Hacker News new | ask | show | jobs
by peteforde 643 days ago
Really cool to see my favs show up, but I honestly don't understand what we're actually looking at; the groupings seem very opaque beyond very general themes like sci-fi, startups, biographies, math, physics.

In other words, what are the clustering shapes telling us? Can we dig in based on geography, publishing date, key terms or themes?

Either way, I can't keep the site open for more than 30-40 seconds before it crashes. I suspect that's not the goal!

Is Cryptonomicon the best fiction book, or is the data wrong?

3 comments

There's a sort of regular repeating confusion with embeddings that they're very well behaved in visual dimensions.

IMHO it's a category error that results from tutorials using the king + female = queen example (which, funnily enough, wasn't even true for the original word2vec, if commentary I've read previously here is correct).

Working with them a lot has me picture them more as "a multivariate function that outputs 768 numbers, and was learned by brute force" than "something that sees in 768 dimensions" --- of course, they're both true, but the second interpretation shades more than it illuminates once you're past the very first interrogatory of "so what is this calculating, exactly?"

How behaved they are visually depends on what drives variance and what you’re hoping to see. There are certainly some nice properties in some dimensionality reductions, but if you flatten a space of faces it’s less likely that you’ll get the property of “brown hair” as a query embedded in any visually interesting way than actually putting in a face as a query.

More clearly, symmetric retrieval is easier to visualize in a dimensionality reduced space than asymmetric retrieval.

I suspect that some form of multi vector document embedding would be more understandable in the reduced space than this single vector representation.

The crash was indeed not intended - my mistake! Should be fixed now.

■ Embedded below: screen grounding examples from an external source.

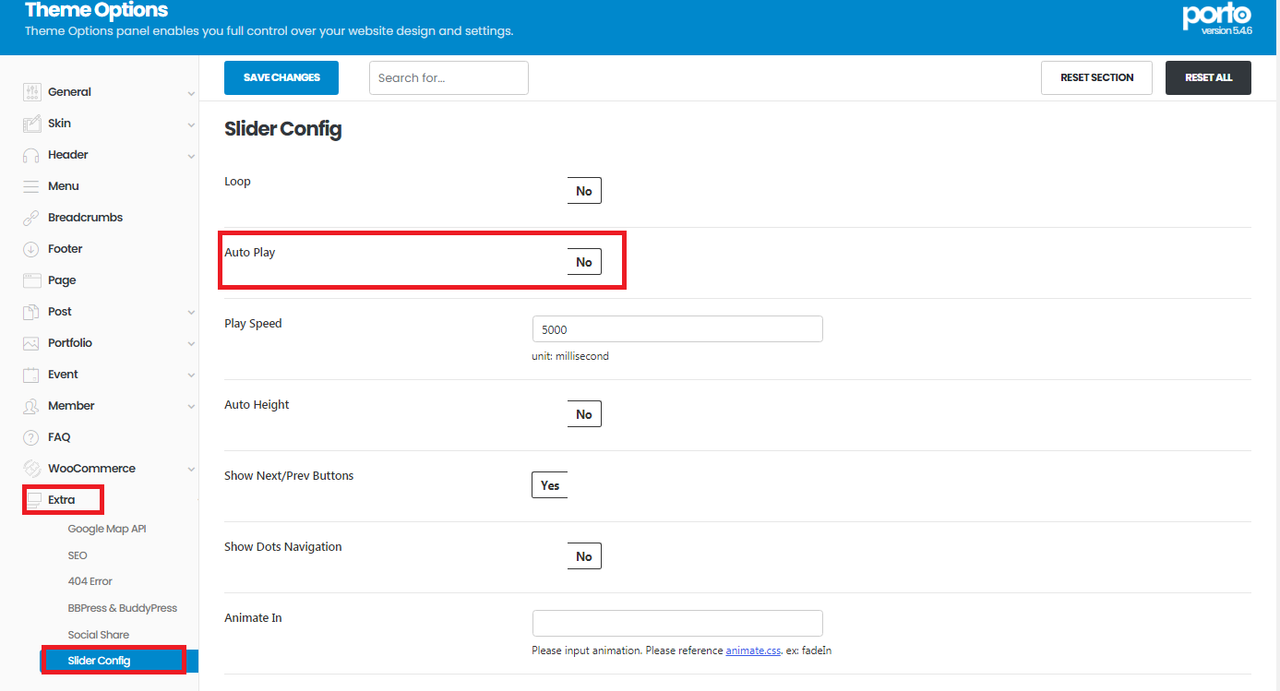Toggle the Auto Play switch
This screenshot has height=691, width=1280.
coord(584,262)
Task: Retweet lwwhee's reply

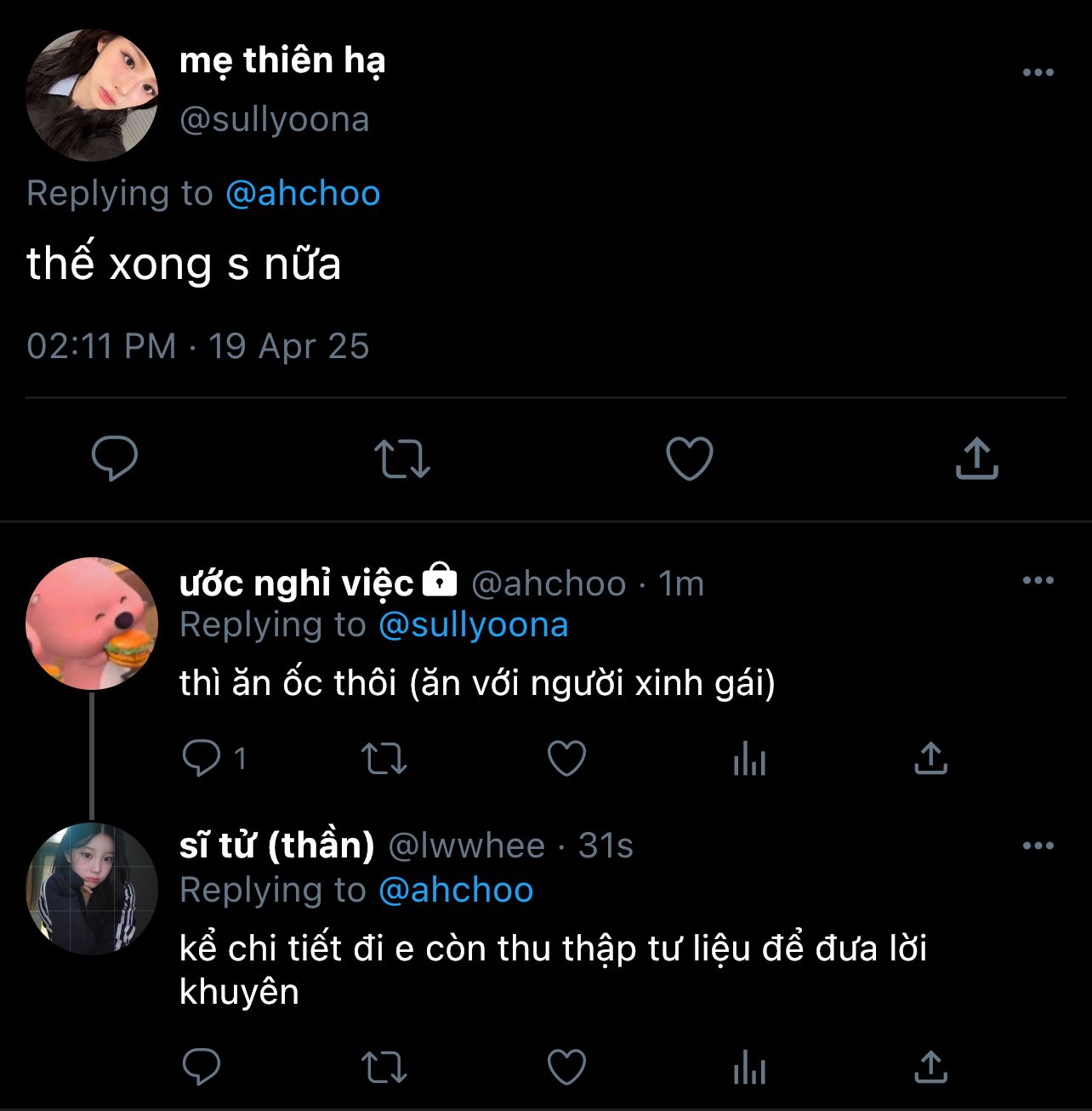Action: [384, 1068]
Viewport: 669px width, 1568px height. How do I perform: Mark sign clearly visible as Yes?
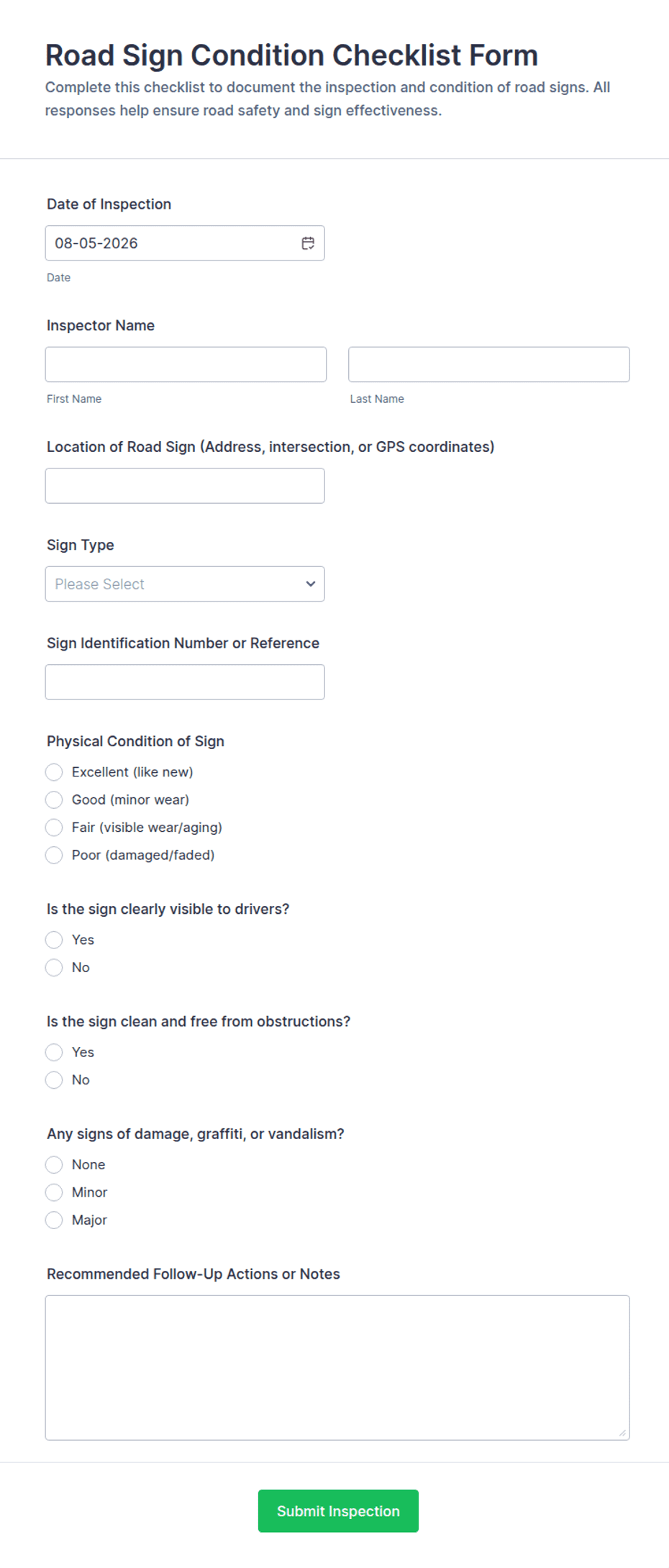pos(54,940)
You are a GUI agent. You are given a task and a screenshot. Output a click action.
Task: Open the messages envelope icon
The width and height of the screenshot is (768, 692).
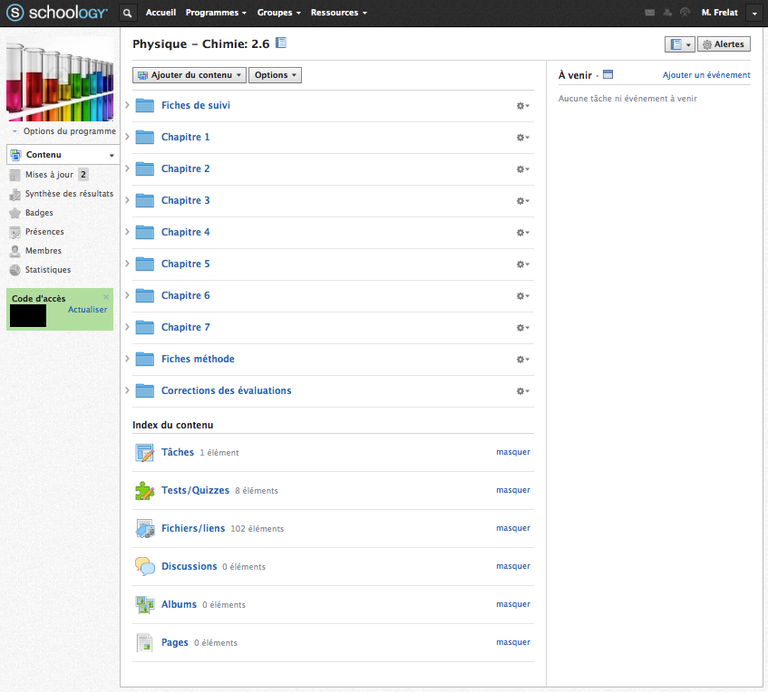tap(650, 13)
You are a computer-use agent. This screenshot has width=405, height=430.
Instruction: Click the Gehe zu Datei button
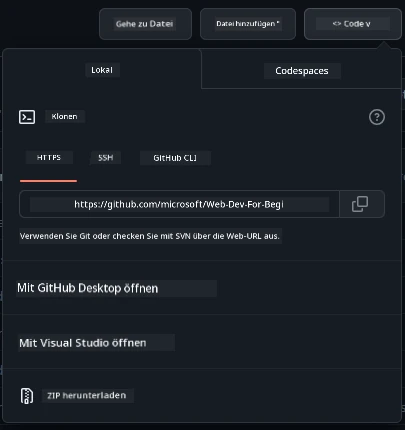pos(145,24)
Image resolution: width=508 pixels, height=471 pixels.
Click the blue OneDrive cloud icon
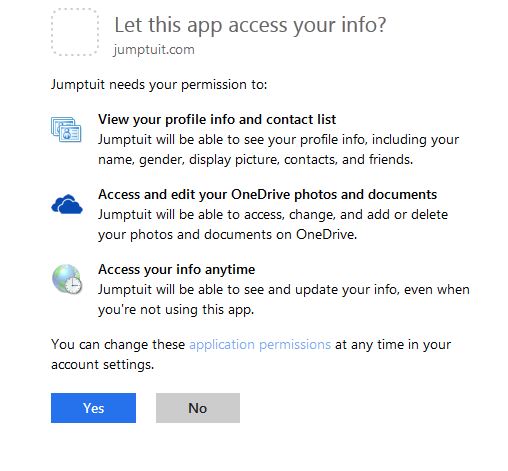pos(67,204)
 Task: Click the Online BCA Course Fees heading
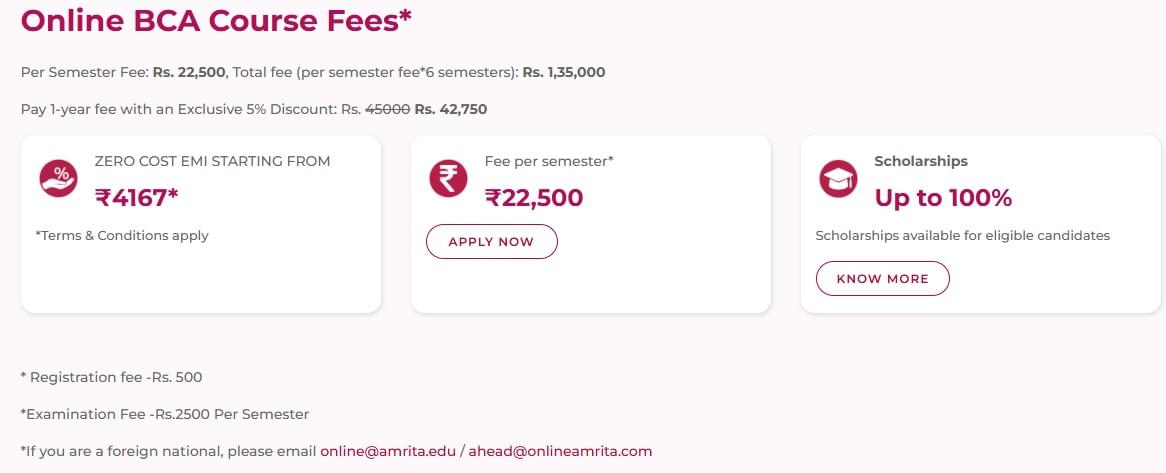(x=216, y=20)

You've got the cluster semantics spot on, to be honest. Broad genres are grouped together, with a tendency for sub-genres to be grouped locally within those.

There is no interpretation of the overall shapes or the global structure, those are more a result of a particular UMAP run than inherent in the data.

Would love to provide different views on it and go more in depth next, thanks for the suggestion.

IMO, evolution over time is a great place to start.
> Either way, I can't keep the site open for more than 30-40 seconds before it crashes.

Yup, probably was about to happen to me too, had I not closed it.

CPU fan almost launched off the troposphere about 30 seconds in.

Probably a cluttered bunch of heavily unoptimized ReactJS modules in there (no offense to OP, I know it probably sped up development by 10x at least)

Nope, hug of death is seems:

Failed to load module script: Expected a JavaScript module script but the server responded with a MIME type of "text/html". Strict MIME type checking is enforced for module scripts per HTML spec.

Ad infinitum for a list of a couple .js files with repeating names.

Guess we'll have to come back in a day or two to experience it in it's full glory :).

Hey, thanks for reporting - this is fixed now. I messed up the static build and some browsers freaked out. By law of showing things publicly, I of course only tested in a browser that didn't. Hope you can give it another chance!